The 2008 British Council for Offices Conference took many of its themes from a political, European and demographic perspective. BSRIA's Tony Matthews took careful note of who said what.
Crystal-ball gazing is always best done by someone with a pretty fair idea of what is likely to happen. And who better to open the BCO conference with a spot of futurology than the BBC correspondent and political commentator Andrew Marr.
Marr further suggested that there is meltdown at the heart of the cabinet, and if (or, more likely, when) the UK government loses the next general election there will be "a bloodbath at the top". He also predicted that a Conservative government will be very Euro-sceptic.
Marr suggested that although the EC was originally formed to bind Europe together and prevent war, there is now a resurgence of nationalism. Many countries are increasing their spend on armament and missiles, he said.
Talking as an 'insider', the former Director of Environment for the EC and Ambassador in Washington Andrew Currie asserted that the old 'Gang of 6' is moribund; and that the greatest changes came under Thatcher and Delors. The influence of the trade unions was reduced and there was much liberalisation in areas such as telecommunications and air transport. The EU's current preoccupation, he said, is with energy and the European environment policy.
But to the conference itself, and its major theme, that of the effects of demographic change sweeping through Europe. Speakers argued that the effects of an ageing population will be felt most keenly in public expenditure. Sixty percent of UK public expenditure will need to be earmarked for pensions, for health care and for long-term care of the elderly.
In a lively and thought-provoking presentation, Amlan Roy, Head of Global demographics for Credit Suisse, made the case that as we are growing older we are becoming more isolationist. This means continuing rises in the number of single person households, which will create greater demand for housing. Fitting-out these dwellings will, it was argued, stimulate demand in the furnishing, domestic appliances and consumer goods markets.
The UK and other developed economies are lucky. We grew rich before mankind discovered the medical advances that have enabled us to grow old - we can afford to pay the bills of demographic change. Much more worrying is the fate of developing economies, who have started growing old before they have had the time to grow rich.
The power of demographics
Demographics also emerged as a key factor in other debates during the conference. For example, delegates considered whether the trend towards flexible working had gone too far or still had further to go.

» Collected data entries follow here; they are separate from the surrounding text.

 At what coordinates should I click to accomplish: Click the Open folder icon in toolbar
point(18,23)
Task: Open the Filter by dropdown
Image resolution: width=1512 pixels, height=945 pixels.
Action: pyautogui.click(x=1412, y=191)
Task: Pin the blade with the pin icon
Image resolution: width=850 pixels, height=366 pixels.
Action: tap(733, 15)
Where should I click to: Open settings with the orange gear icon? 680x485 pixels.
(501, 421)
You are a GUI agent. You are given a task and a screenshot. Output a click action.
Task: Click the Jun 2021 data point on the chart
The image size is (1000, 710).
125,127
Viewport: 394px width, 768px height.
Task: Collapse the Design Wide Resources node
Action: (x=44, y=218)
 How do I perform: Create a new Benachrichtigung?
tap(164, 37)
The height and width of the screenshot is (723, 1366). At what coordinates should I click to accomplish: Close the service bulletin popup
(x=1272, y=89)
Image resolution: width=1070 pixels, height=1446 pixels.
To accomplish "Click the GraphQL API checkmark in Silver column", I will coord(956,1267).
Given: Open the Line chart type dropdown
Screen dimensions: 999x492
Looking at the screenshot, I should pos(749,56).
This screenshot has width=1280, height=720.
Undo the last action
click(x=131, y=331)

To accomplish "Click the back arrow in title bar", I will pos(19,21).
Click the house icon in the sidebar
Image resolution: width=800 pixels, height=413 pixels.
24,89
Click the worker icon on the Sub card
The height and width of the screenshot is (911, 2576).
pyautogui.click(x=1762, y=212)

The feeling of delegates was overwhelmingly for the latter. This was not just because flexible working is still only enjoyed by a fairly small minority of workers, nor because the changes in technology mean that more and more flexibility is possible. Largely, the pendulum will continue to swing because the next generations of school and university leavers will demand it - and demographics means they are increasingly powerful because they comprise a smaller proportion (and therefore a more valuable part) of the working population.
The demands of flexible working will affect the design of office buildings, the layout of interiors, as well as their ultimate locations.
This was well illustrated by a series of presentations entitled 'Offices - views of the future', where speakers talked about practical steps that are successfully being taken by visionary companies like Accenture. The trend is to accommodate the abilities and expectations of the new, highly mobile, multitasking-capable 'facebook generation' known colloquially as Gen Y.
Demographics will also dramatically affect the demand for vastly improved lift technology. Speakers said that population pressures and increased urbanisation, particularly in emerging economies, will result in taller and taller buildings (urban sprawl into rural areas will not be an option) as farmland will be needed for food production. It was argued that taller buildings will need faster and more efficient lifts.
New combinations of advanced passenger control and double-deck cars or even independently-moving lift cars in the same shaft are emerging from the major lift manufacturers. Energy regenerating lifts will, it was argued, reduce the carbon footprint of buildings (as, indeed, would clearer signposting of staircases).
Alongside these product developments, more complex modelling techniques will enable designers to optimise their lift designs to the usage patterns predicted for the building. This should save valuable floorspace by reducing the number of lift shafts, the sizes of the shafts and the need for lift motor rooms.
Demographics may, at first glance, appear to be the path to a more expensive and far less sustainable world, but it may also turn out to be the mother of invention that will enable mankind to have its cake and eat it.